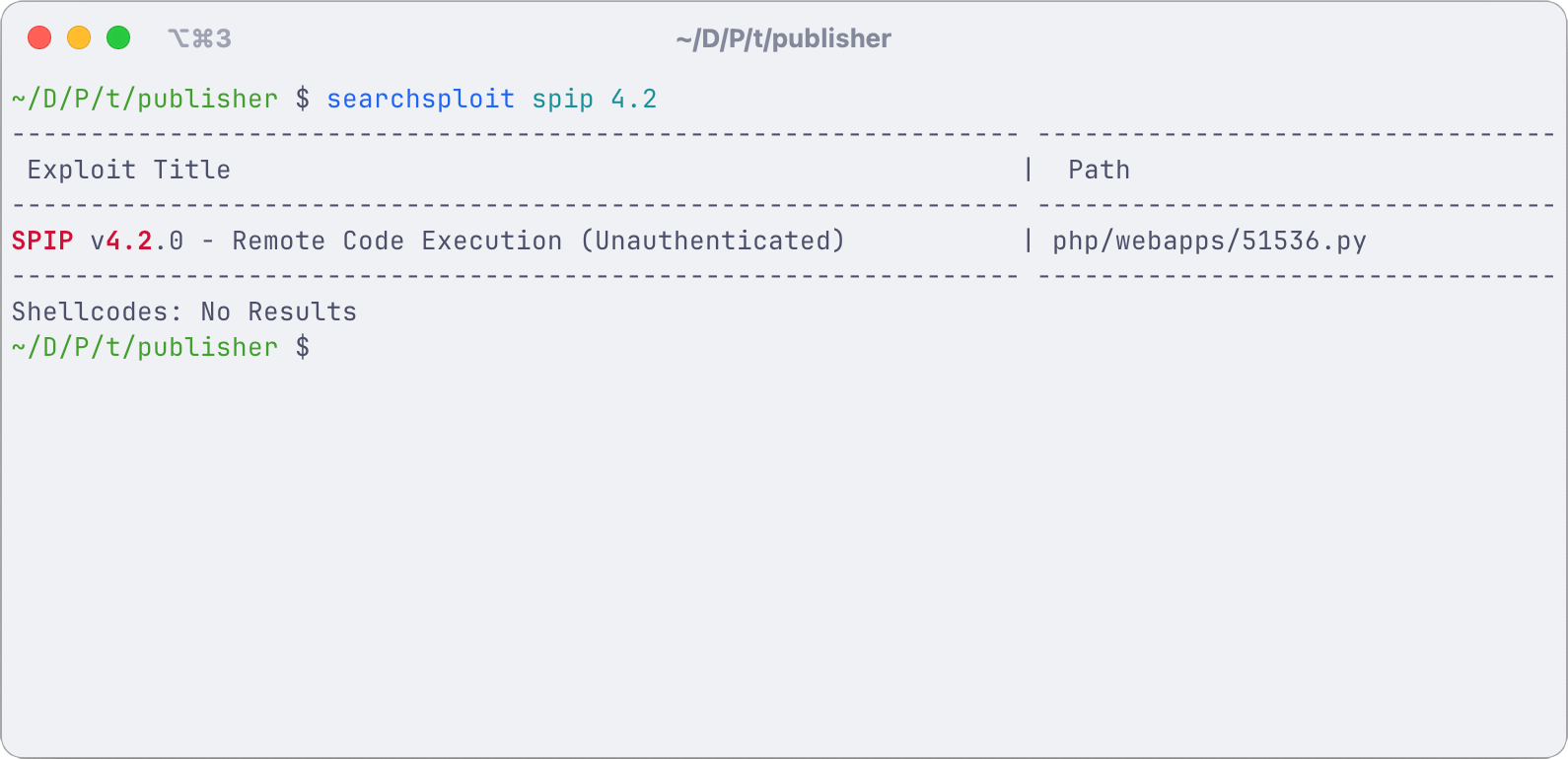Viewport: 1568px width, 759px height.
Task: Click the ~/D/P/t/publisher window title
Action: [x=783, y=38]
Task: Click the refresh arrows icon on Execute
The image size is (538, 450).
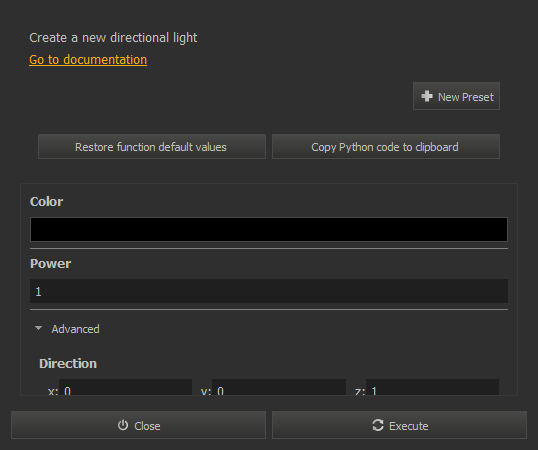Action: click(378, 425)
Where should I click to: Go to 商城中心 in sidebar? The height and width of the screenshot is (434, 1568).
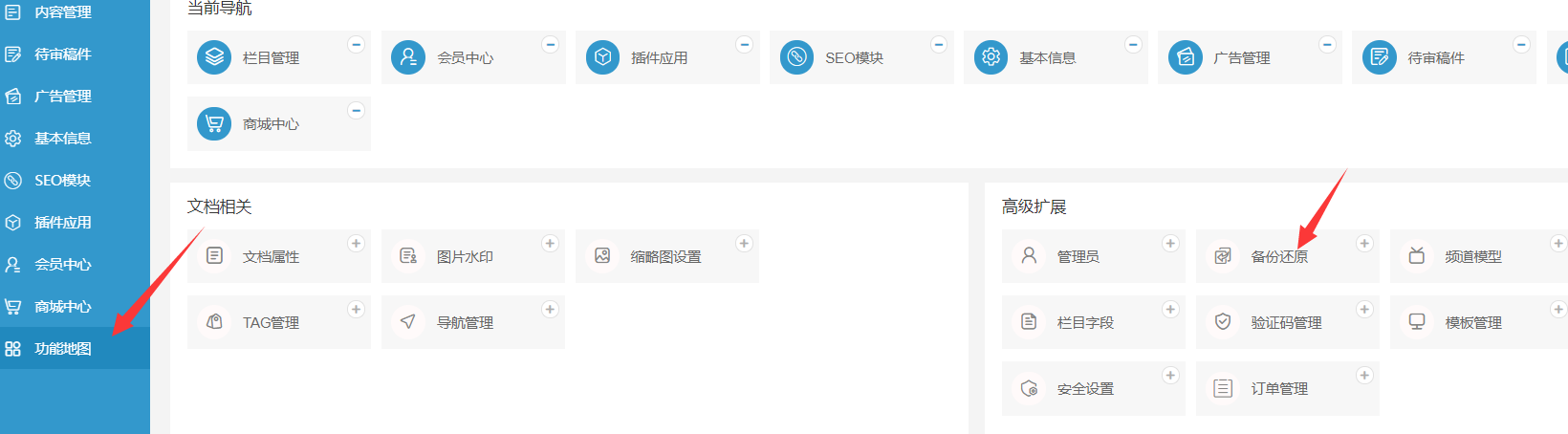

...

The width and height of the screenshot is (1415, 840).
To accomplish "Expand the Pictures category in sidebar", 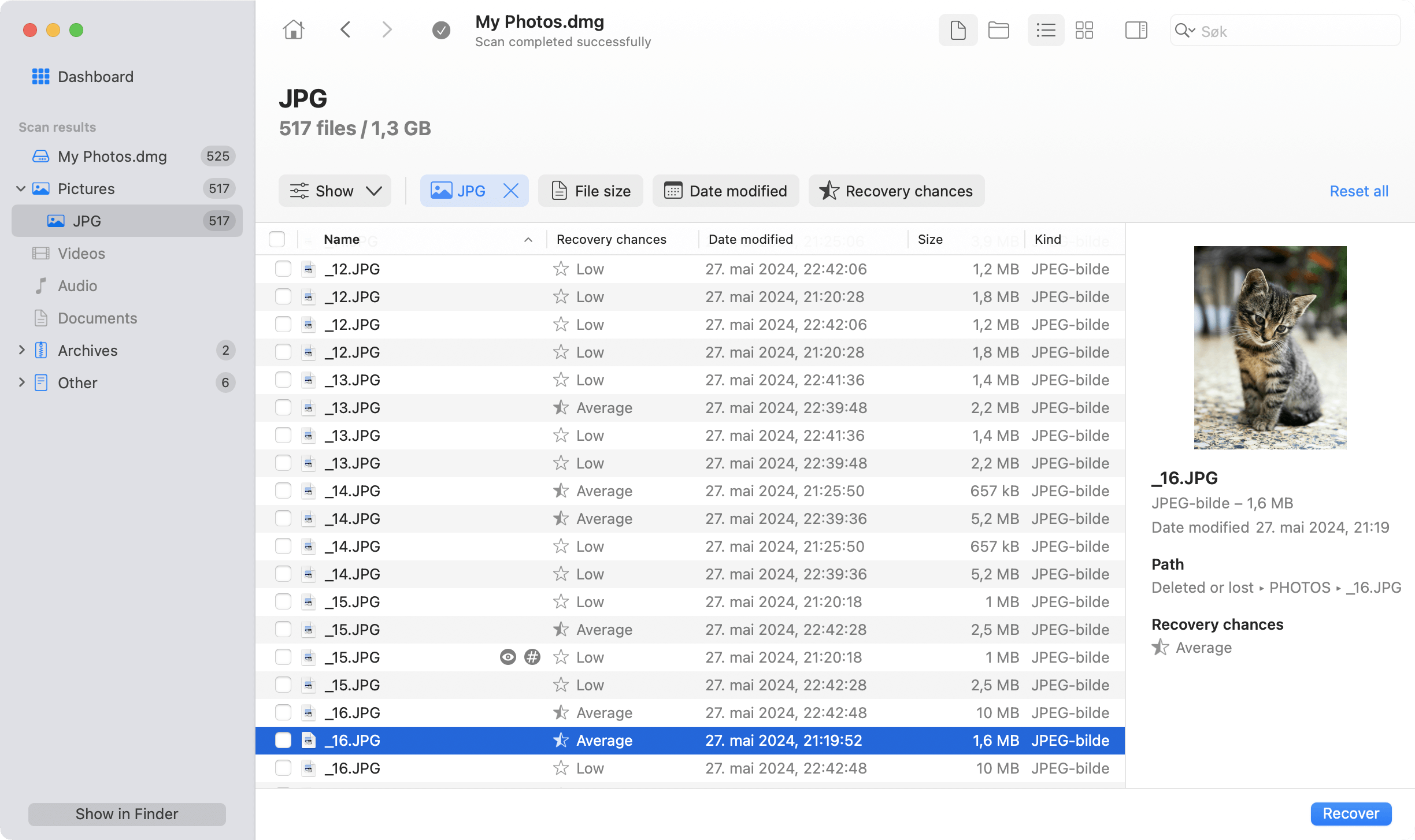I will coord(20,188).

PROBLEM TO WORK ON:
Output only the lines above from the one containing "The image size is (538, 450)." to the one containing "Where should I", both included, exactly as written and with no pictures.

RESPONSE AREA:
The image size is (538, 450).
Action: click(378, 425)
Where should I click to: Go to 商城中心 in sidebar? The height and width of the screenshot is (434, 1568).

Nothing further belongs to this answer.